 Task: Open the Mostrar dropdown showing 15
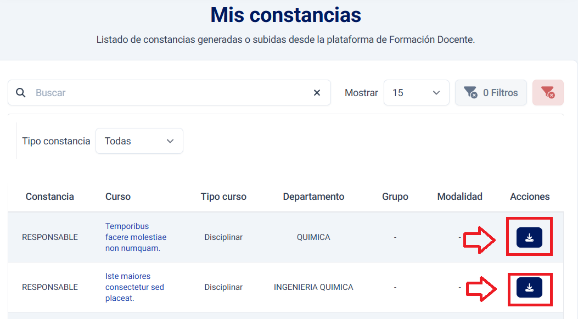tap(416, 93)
•••••
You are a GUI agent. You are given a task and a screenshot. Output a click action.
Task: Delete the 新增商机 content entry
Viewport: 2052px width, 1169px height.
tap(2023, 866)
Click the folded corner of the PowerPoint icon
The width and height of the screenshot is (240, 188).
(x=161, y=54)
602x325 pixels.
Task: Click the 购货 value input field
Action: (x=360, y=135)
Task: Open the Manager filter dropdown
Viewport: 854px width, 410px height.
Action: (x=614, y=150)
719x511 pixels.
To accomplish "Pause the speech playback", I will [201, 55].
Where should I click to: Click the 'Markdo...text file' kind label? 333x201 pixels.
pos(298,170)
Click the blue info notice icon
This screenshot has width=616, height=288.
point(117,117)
•••••
Repeat word for word the lines above that run from the line containing "Task: Delete the 新增商机 content entry" through the line containing "719x511 pixels.", both ends included, and nothing else.

**Output for this exercise**:
Task: Delete the 新增商机 content entry
Viewport: 2052px width, 1169px height.
tap(2023, 866)
Click the folded corner of the PowerPoint icon
The width and height of the screenshot is (240, 188).
(x=161, y=54)
602x325 pixels.
Task: Click the 购货 value input field
Action: (x=360, y=135)
Task: Open the Manager filter dropdown
Viewport: 854px width, 410px height.
Action: (x=614, y=150)
719x511 pixels.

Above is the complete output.